Starting at the line that contains "The width and" and ending with the last of the records, copy those lines again with their requests, and multiply every number in the answers (the click coordinates and the one viewport size) by 0.7. Round each result to a whole number, with halves rounded up.

'''

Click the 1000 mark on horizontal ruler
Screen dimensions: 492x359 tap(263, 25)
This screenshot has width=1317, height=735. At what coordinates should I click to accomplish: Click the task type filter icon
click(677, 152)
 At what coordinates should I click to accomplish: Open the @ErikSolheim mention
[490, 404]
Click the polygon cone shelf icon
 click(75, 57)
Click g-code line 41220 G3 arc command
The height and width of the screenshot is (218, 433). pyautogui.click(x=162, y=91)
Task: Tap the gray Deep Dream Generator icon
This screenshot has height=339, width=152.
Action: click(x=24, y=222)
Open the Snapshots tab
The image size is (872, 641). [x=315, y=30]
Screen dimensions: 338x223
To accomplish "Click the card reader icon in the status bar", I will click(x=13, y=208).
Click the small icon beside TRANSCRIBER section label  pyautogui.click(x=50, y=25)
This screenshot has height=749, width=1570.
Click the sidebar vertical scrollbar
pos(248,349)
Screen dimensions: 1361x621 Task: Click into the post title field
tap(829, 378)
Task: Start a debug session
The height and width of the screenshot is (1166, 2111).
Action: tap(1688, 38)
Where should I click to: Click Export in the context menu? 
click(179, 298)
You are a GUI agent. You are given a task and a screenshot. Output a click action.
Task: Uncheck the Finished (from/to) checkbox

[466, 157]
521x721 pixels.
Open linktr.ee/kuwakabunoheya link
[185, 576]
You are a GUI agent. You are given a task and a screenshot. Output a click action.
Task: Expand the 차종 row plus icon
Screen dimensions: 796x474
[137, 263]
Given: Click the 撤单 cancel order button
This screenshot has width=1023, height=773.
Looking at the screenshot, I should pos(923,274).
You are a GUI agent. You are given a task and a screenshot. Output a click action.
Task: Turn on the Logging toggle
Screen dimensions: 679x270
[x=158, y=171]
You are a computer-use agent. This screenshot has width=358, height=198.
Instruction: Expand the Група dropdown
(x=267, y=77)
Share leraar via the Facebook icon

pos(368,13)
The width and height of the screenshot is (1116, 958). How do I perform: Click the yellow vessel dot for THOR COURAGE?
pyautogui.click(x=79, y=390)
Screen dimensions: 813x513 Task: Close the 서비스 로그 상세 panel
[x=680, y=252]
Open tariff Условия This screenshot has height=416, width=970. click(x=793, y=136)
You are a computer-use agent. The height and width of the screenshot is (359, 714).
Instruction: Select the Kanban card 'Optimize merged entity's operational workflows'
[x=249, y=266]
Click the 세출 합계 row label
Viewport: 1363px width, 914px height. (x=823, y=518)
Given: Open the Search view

'''

**Task output**.
The width and height of the screenshot is (1116, 958). How do I perform: Click the yellow vessel dot for THOR COURAGE?
pyautogui.click(x=55, y=273)
Screen dimensions: 813x513 Task: Close the 서비스 로그 상세 panel
[x=476, y=176]
Open tariff Условия This screenshot has height=416, width=970. click(x=555, y=95)
You are a computer-use agent. The height and width of the screenshot is (359, 714).
Instruction: Select the Kanban card 'Optimize merged entity's operational workflows'
[x=174, y=186]
Click the 세출 합계 row label
Viewport: 954px width, 640px height. (x=576, y=363)
Given: Open the Search view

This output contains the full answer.